Python Developer | FastAPI | Django | G… ⌕ thread
Stack Overflow's friction wasn't a bug — it was a feature. Getting downvoted forced you to understand your problem before you could even ask about it. That struggle built something. What we've done is remove the struggle and call it progress. LLMs in agent wrappers are handing people a confident-sounding answer they can't interrogate, and then wrapping it around prod databases and IAM roles they don't understand. The SO gatekeepers were obnoxious — but at least ignorance had a natural ceiling. Now it doesn't. And we shipped all of this to the world largely unmoderated, at scale, before we figured out what we were actually handing people. That's not democratizing knowledge. That's democratizing the ability to cause damage you don't understand.
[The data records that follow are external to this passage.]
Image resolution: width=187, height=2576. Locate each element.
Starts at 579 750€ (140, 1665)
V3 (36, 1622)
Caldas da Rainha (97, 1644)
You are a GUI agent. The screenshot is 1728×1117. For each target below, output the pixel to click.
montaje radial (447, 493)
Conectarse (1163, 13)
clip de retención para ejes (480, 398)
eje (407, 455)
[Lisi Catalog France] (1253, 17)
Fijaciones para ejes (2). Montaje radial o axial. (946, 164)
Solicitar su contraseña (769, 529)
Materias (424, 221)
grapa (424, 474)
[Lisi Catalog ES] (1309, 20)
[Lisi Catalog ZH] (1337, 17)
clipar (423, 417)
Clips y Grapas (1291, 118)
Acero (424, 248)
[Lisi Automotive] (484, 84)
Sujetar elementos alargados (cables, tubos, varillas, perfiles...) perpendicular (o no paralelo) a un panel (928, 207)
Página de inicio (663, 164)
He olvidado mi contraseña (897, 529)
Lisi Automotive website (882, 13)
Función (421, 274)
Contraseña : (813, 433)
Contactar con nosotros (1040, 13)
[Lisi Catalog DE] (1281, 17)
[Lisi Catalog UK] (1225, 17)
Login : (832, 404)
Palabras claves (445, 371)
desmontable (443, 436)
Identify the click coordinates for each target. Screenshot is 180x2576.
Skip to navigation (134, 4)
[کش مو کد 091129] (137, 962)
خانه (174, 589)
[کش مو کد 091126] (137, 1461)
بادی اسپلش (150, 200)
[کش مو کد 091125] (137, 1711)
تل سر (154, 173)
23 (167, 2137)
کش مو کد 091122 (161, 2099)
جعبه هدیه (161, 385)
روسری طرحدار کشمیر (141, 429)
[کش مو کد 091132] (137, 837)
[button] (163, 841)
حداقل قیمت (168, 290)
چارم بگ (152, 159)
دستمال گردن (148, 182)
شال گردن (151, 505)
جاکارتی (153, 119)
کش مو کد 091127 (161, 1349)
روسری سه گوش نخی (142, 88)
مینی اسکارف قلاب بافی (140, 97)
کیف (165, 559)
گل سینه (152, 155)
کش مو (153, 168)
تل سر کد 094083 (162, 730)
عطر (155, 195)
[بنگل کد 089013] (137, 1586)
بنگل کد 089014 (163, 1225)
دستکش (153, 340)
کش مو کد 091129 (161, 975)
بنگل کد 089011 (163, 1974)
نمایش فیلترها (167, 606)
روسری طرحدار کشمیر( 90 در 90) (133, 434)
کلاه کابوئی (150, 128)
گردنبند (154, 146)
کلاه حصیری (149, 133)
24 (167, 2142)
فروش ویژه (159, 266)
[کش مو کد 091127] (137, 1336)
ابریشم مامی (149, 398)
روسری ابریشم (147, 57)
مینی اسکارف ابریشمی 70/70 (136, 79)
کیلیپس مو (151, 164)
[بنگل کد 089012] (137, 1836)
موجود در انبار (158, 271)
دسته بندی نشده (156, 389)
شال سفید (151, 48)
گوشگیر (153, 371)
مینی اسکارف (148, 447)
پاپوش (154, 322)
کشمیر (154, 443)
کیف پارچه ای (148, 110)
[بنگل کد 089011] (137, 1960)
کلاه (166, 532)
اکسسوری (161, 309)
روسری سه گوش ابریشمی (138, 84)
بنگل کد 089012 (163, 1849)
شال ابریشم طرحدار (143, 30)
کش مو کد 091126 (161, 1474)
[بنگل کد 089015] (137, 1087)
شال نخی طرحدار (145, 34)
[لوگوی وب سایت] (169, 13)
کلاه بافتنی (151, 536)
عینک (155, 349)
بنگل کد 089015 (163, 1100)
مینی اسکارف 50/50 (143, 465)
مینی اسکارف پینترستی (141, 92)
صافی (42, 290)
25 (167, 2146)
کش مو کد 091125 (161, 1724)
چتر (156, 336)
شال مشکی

Senior ML Engineer | C++ / Python / ML … ⌕ thread
Mehran Shovkati that's a fair point. AI gives you the answer. SO forced you to understand the context around it. Both have a place — but they're not doing the same job.
Al Systems Operator | Helping E-commerc… ⌕ thread
Valentin P. 😄 mutant is the right word. Data didn't just grow — it shapeshifted. And most pipelines weren't built for what it became.
Al Systems Operator | Helping E-commerc… ⌕ thread
Zachary H. honestly, SO's toxicity problem was a slow self-inflicted wound. AI didn't kill the community — the community made it easy to leave
Al Systems Operator | Helping E-commerc… ⌕ thread
Damian Szczerba 😄 the turtle training on Splinter's own moves — that's actually a sharp way to frame it. AI grew up on SO's knowledge and now SO is the one struggling to stay relevant.
Al Systems Operator | Helping E-commerc… ⌕ thread
Tyrone Muhammad, BSDA exactly. SO was built for a time when finding the right answer required patience. AI removed that friction. The switch wasn't a betrayal — it was just inevitable.